* _Dataset excerpts_
----

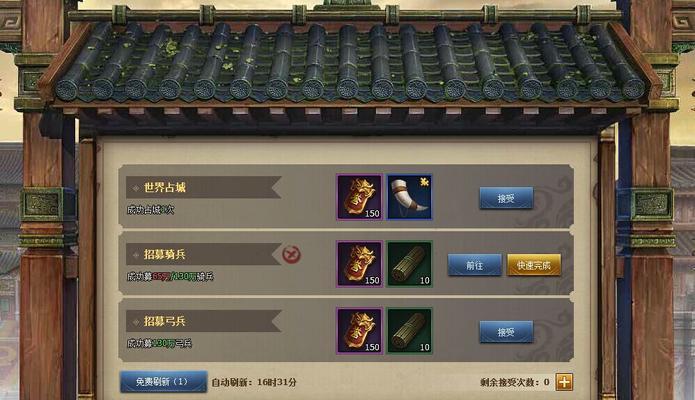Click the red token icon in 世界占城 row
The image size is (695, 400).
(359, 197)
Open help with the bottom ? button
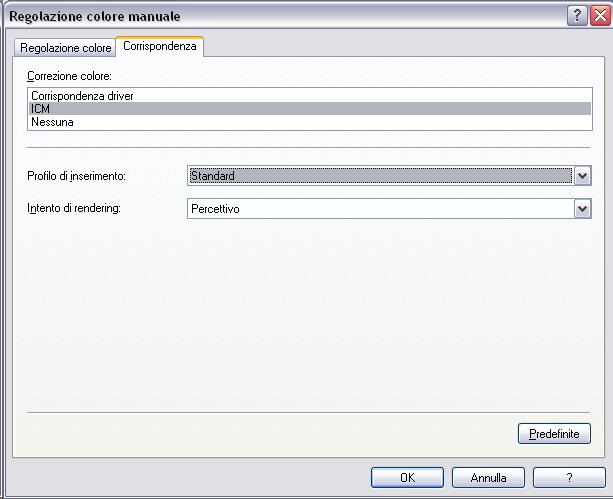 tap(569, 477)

----

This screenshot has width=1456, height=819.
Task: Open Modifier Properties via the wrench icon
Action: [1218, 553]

----

Duplicate the entries starting at the line containing "This screenshot has width=1456, height=819." and ending at the line containing "Action: [1218, 553]".

This screenshot has width=1456, height=819.
Task: Open Modifier Properties via the wrench icon
Action: [1218, 553]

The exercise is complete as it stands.